Solution to problem 14.6.1 from the collection of Kepe O.E.

The coordinates of a material point with mass m = 0.5 kg in the plane of motion are given as x = 2t, y = 4t2. It is necessary to find the moment of the resultant of all forces acting on a point relative to the origin at time t = 1 s. The answer to the problem is 8.

Note: The moment of the resultant force is defined as the vector product of the radius vector of the point to which the forces are applied and the vector of the sum of all forces.
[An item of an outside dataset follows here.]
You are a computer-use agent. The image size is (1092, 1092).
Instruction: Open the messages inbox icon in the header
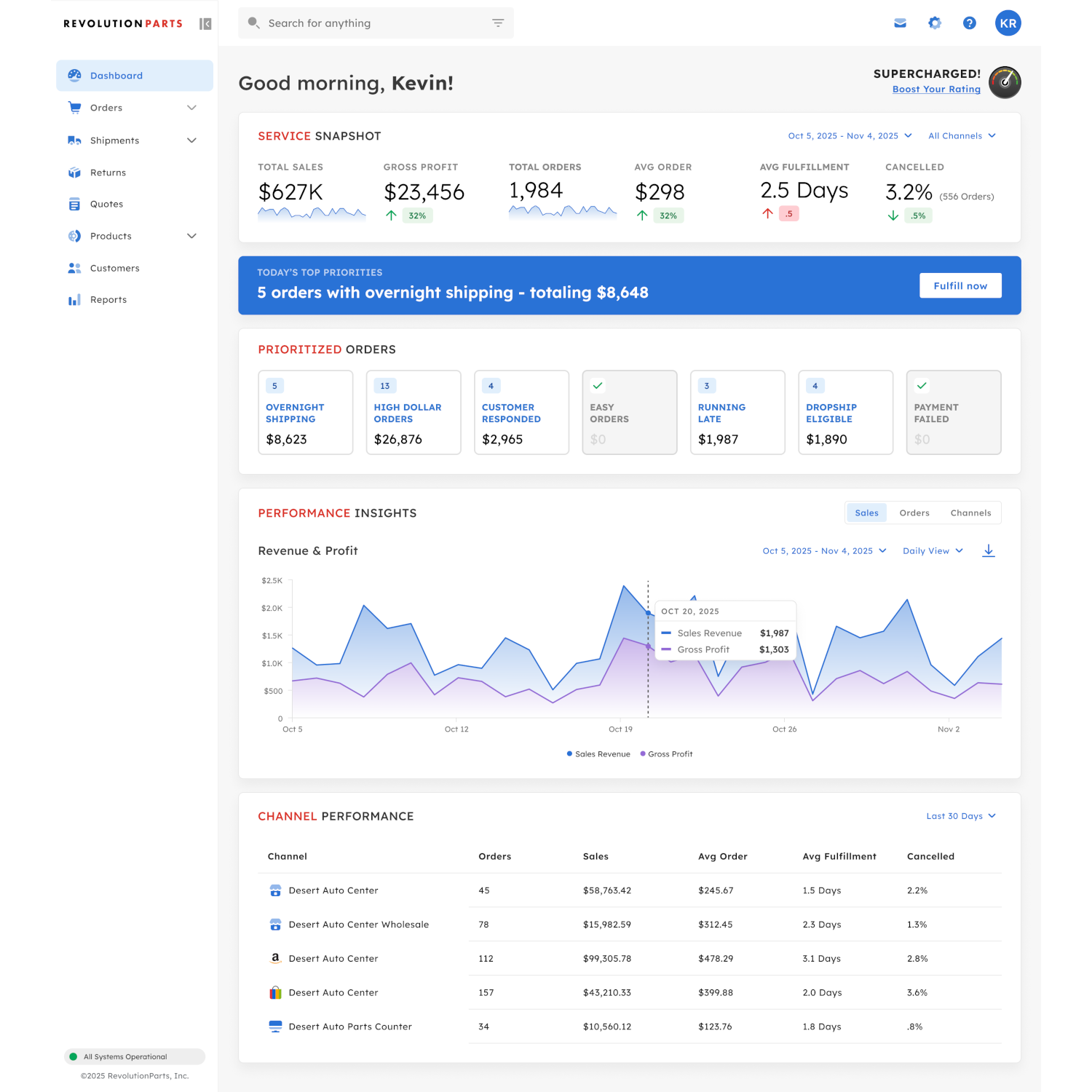pos(900,23)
Welcome to our digital goods store! We are pleased to present you a product that will help you successfully solve problem 14.6.1 from the collection of Kepe O.?.

Our product is a digital solution to a problem, which was developed by experienced specialists taking into account all the requirements and features of a given task. The solution is presented in a convenient format that makes the material easy to use and understand.

Our product is ideal for students, teachers and anyone who wants to successfully cope with task 14.6.1. In addition, you can be confident in the quality of our product, as it has been checked for errors and typos.

We are confident that you will be satisfied with our product and will be able to successfully solve problem 14.6.1 from the collection of Kepe O.?. Thank you for your purchase!

...

***

Solution to problem 14.6.1 from the collection of Kepe O.?. consists in determining the moment of the resultant of all forces acting on a material point of mass m = 0.5 kg, moving in a plane according to the equations x = 2t, y = 4t2, at time t = 1 s relative to the origin.

To solve the problem, it is necessary to calculate all the forces acting on the material point at the moment of time t = 1 s. Then you need to find the moment of each force about the origin and add them up to get the resultant moment of all forces.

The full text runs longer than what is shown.